=== Task directions ===
Write out the lines below exactly, beginning at the one with "Task: Click the ToDesk icon in the taskbar" and stopping after the one with "Given: Click the home view reset icon"; the pictures are not copied.

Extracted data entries
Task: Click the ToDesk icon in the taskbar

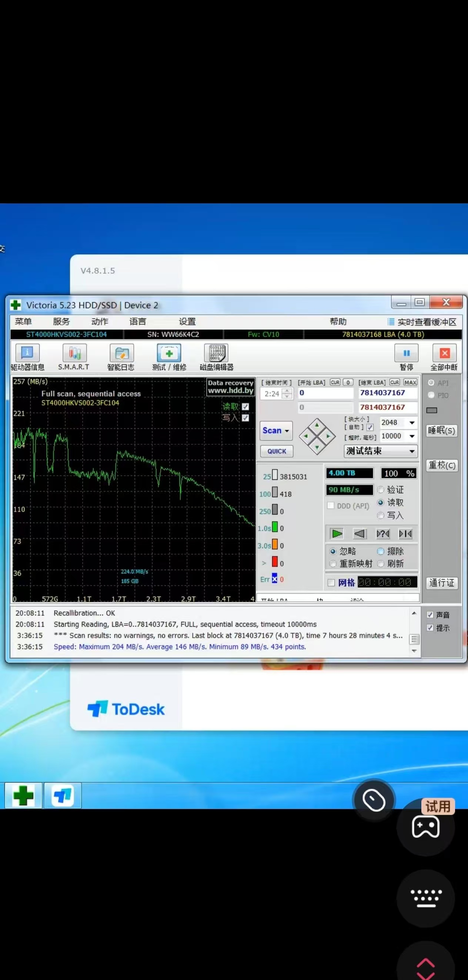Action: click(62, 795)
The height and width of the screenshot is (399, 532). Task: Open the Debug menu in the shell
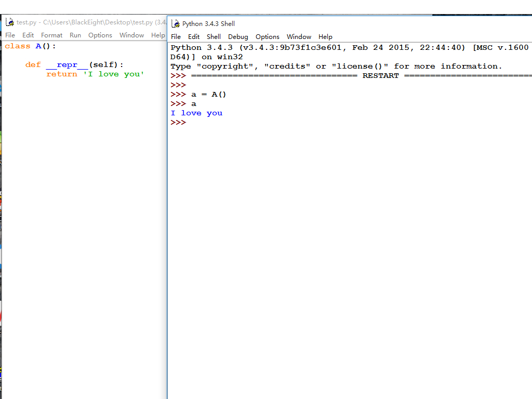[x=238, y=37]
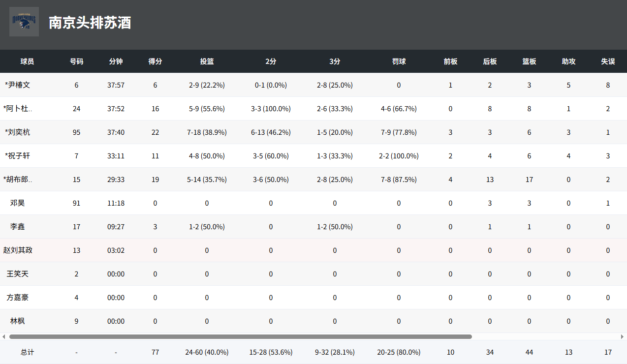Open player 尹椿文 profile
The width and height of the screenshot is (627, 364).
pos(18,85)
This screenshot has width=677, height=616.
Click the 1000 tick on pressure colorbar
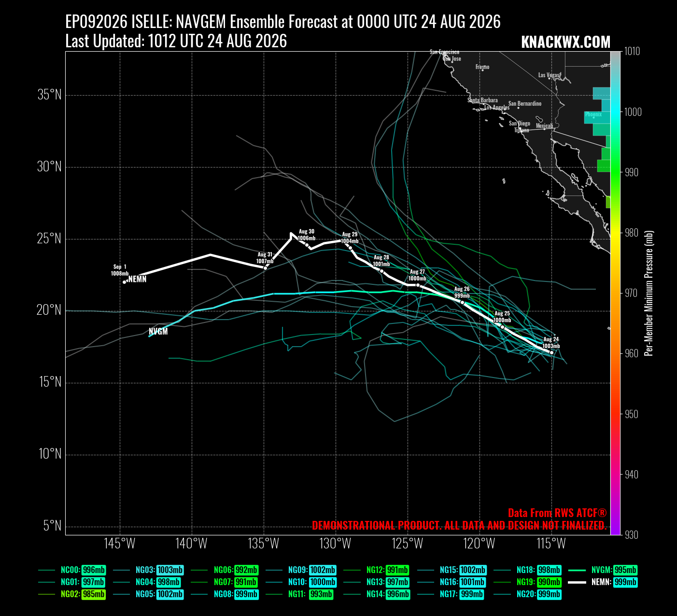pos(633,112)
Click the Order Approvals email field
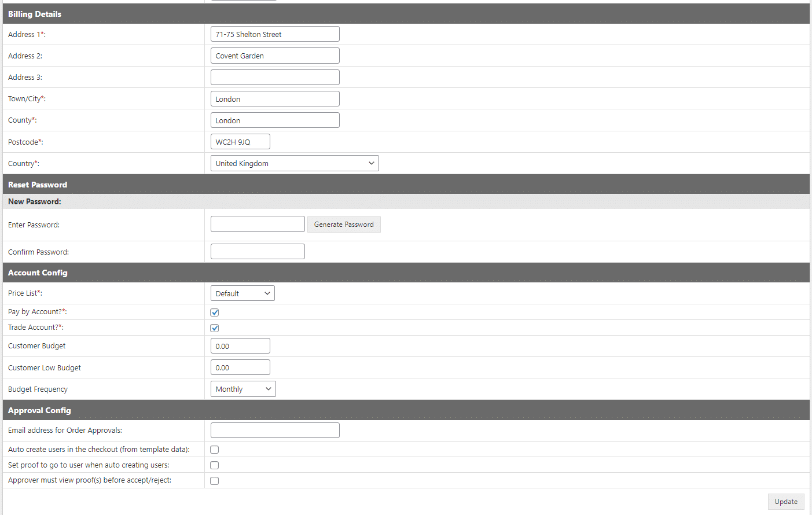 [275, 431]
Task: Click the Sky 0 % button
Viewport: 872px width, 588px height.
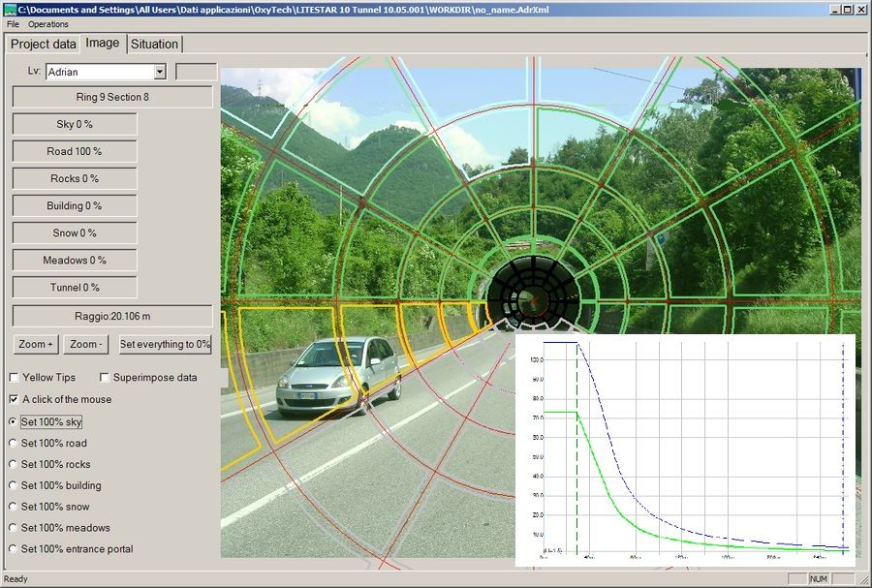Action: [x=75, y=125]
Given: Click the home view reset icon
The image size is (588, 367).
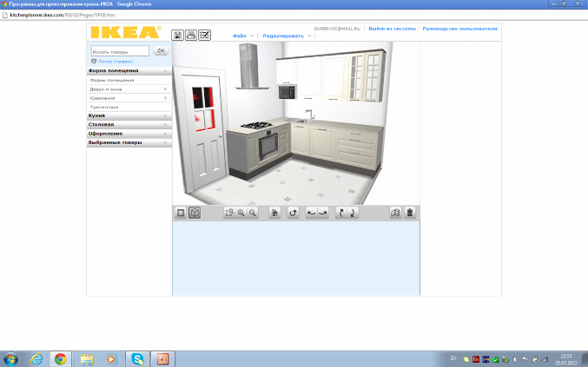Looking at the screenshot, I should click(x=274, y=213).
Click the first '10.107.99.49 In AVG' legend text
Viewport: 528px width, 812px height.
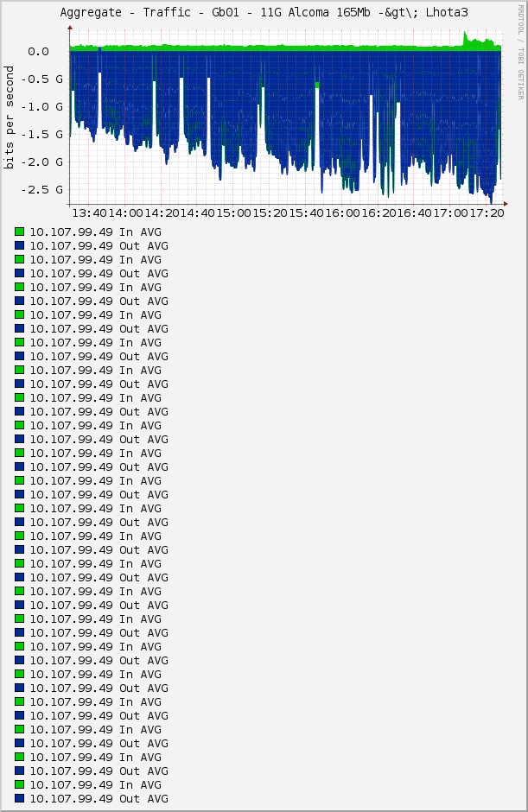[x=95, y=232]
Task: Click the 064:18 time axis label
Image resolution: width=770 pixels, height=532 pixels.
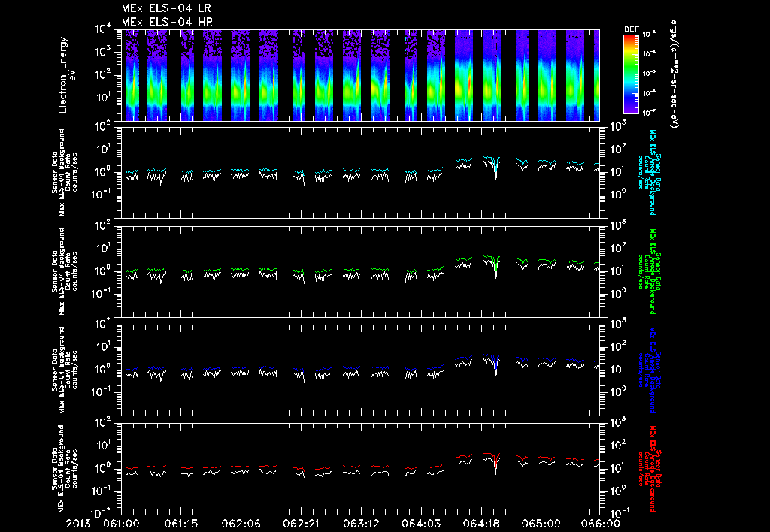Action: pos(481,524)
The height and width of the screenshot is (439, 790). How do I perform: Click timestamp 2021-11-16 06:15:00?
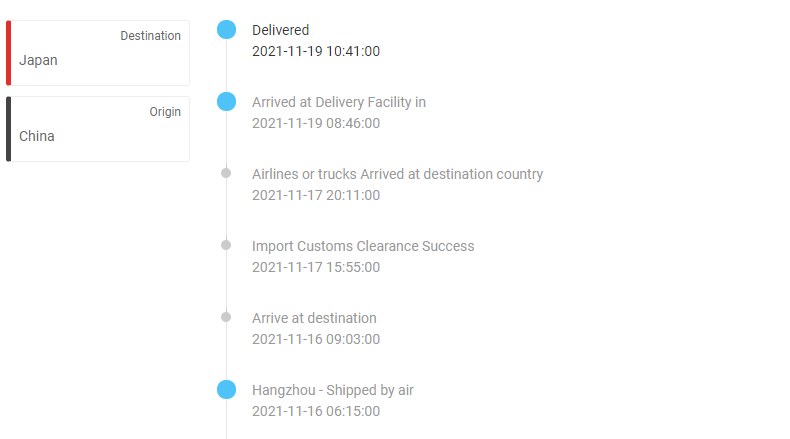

--

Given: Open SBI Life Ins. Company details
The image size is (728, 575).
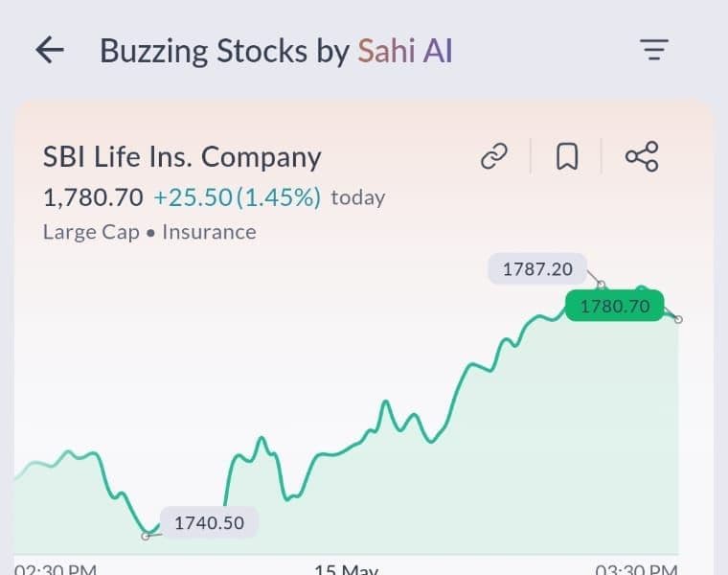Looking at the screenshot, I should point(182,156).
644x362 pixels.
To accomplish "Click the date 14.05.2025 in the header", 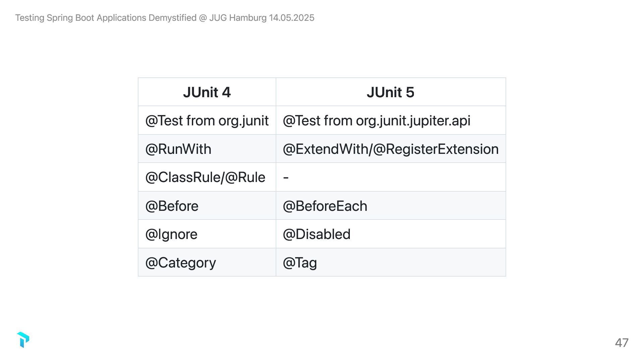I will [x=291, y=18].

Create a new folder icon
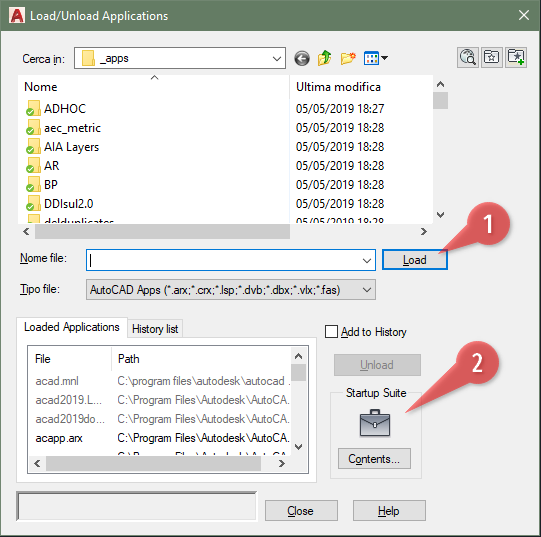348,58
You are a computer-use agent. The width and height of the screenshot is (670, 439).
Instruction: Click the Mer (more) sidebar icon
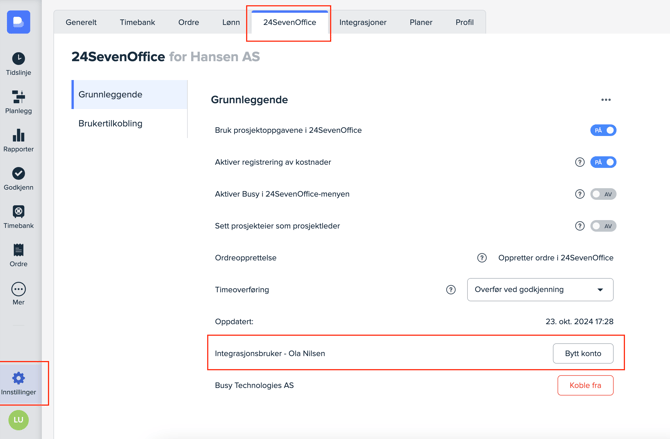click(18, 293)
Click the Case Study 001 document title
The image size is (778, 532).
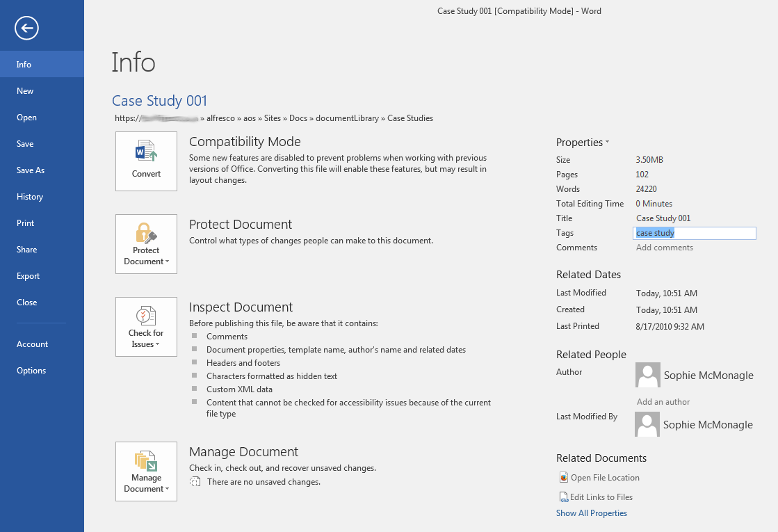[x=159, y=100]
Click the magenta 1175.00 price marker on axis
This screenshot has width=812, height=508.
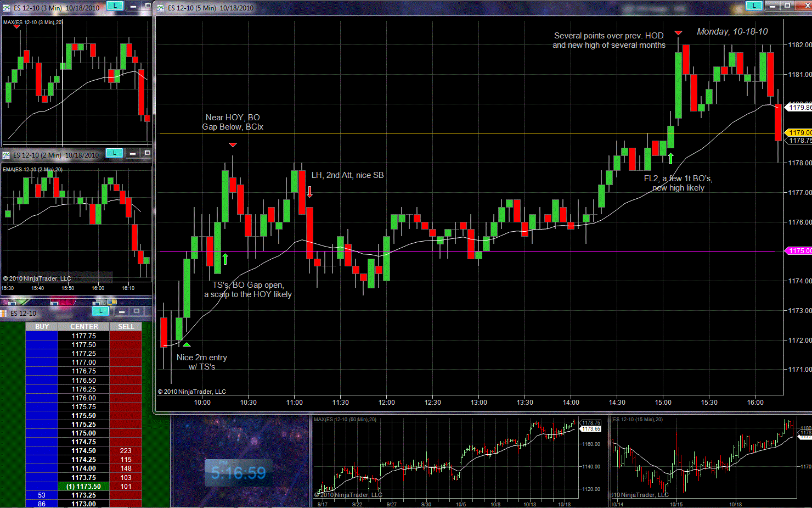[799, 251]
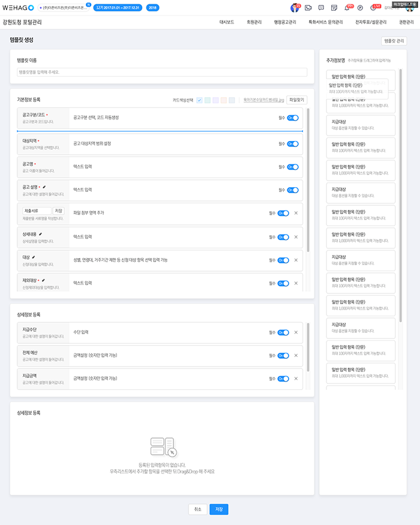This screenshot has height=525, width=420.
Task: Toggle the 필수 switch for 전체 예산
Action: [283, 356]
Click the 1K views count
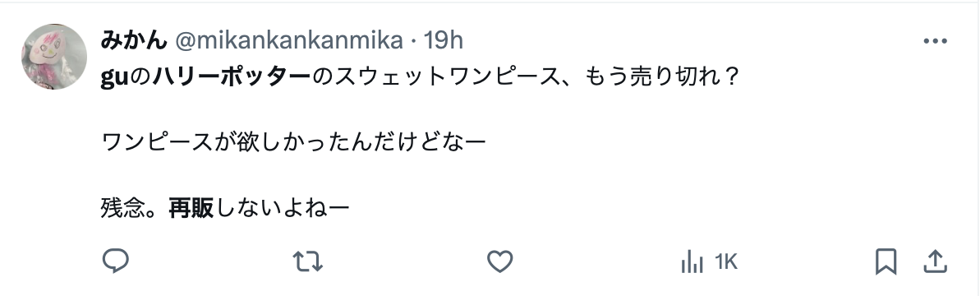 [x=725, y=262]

=== Written answer ===
Task: Click the ToDesk icon in the taskbar

Action: click(62, 795)
The height and width of the screenshot is (399, 532). Task: Open the Debug menu in the shell
[x=238, y=37]
Open player 尹椿文 profile
The width and height of the screenshot is (627, 364).
pos(18,85)
This screenshot has width=677, height=616.
Click the 1000 tick on pressure colorbar
pos(633,112)
Click the Order Approvals email field
 [275, 431]
Task: Click the Sky 0 % button
Viewport: 872px width, 588px height.
Action: [x=75, y=125]
Given: Click the home view reset icon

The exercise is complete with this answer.